In a testimony outlining procedures at the US Naval base in southeastern Cuba, government officials described how prison guards deal with detainees who refuse to eat.
The case was brought by Abu Wa’el Dhiab of Syria, who has been held without charge or trial since 2002 and was cleared for release in 2009. He is a long-term hunger-striker and is protesting over force-feeding techniques.
A prisoner is subject to force-feeding if he drops to 85 percent of his ideal weight, due to “long-term non-religious fasting,” the term now used by the military to describe hunger-strike, US District Judge Gladys Kessler heard.
Speaking for the government, prosecutor Andrew Warden said a group of six “compliant” prisoners had been allowed to watch TV while they were force-fed and were seated on a normal soft chair, instead of strapped into a restraint chair.
But Dhiab is a violent and uncooperative prisoner, Warden said, so is not entitled to such treatment.
“Mr Dhiab has a long pattern of non-compliance,” Warden said, including the “splashing of body fluids and excrements” and “abusive language”.
It is the first time since prisoners arrived at Guantanamo nearly 13 years ago that a federal judge has heard such testimony about conditions there.
According to general procedures for non-compliant detainees, guards from “forcible cell extraction” (FCE) teams pull inmates from their cells for feeding.
“The FCE will use the minimum force to help prevent any injury to the detainee during the FCE process,” Warden said, adding this was “a last resort after attempts of verbal persuasion.”
Non-compliant prisoners are then strapped to a restraint chair and are fitted with a “spit shield” to stop them spitting at guards.
“The restraint chair was never intended to punish detainees or retaliate against them,” Warden said, reading from a document written by former Guantanamo chief Colonel John Bogdan.
“It was padded and comfortable and felt like a normal chair,” Bogdan wrote.
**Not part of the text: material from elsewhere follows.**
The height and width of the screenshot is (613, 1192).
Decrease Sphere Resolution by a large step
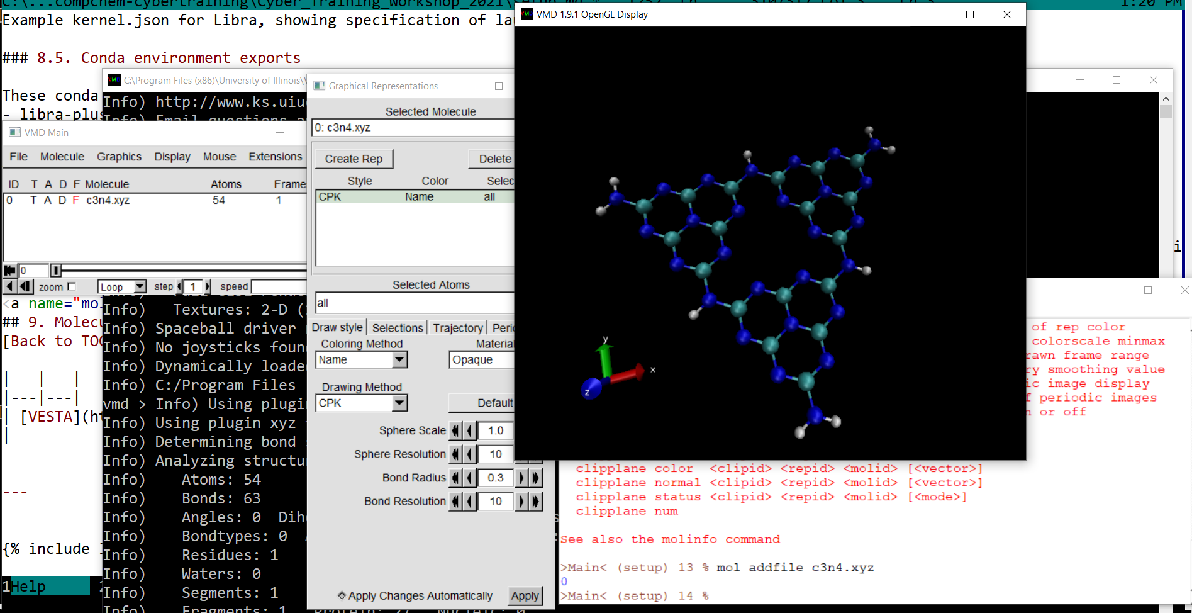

Warden’s testimony came after lawyers for Dhiab on Monday said the force-feeding procedure was painful and humiliating and that guards had taken his wheelchair and crutches from him when he was pulled from his cell.
Different flavours of nutrient
Once strapped into the chair, Warden said a hunger-striking detainee is given a choice of nutrient, or liquid meal: butter pecan, chocolate, vanilla or strawberry.
“Detainees are offered pain relievers, like Ibuprofen, if they express their discomfort,” he added.
They are also offered candies to suck on to assist with the swallowing of the feeding tube. Olive oil, once used to lubricate the pipe, is now prohibited because it can provoke inflammations and risk causing pneumonia, the court heard.
The feeding process lasts about 20 minutes, after which the feeding tube is pulled out.
Dhiab wants the pipe to be left in, but guards worry a prisoner could fashion the tube into a weapon or use it to choke himself. The government also contends that leaving the tube in would invite infection.
Judge Kessler appeared dubious when the government said that prison guards were using narrow feeding pipes used by children’s hospitals.
Physician Steven Miles testified that such tubes were only used for the extraction of poison or drugs, not for feeding.
At the end of the hearing, a closed court was shown three hours of videos of Dhiab’s force-feeding. Eric Lewis, one of the lawyers that saw the footage, said it was “hard to watch”.
The judge has ordered the videos to be made public, but the government may yet appeal.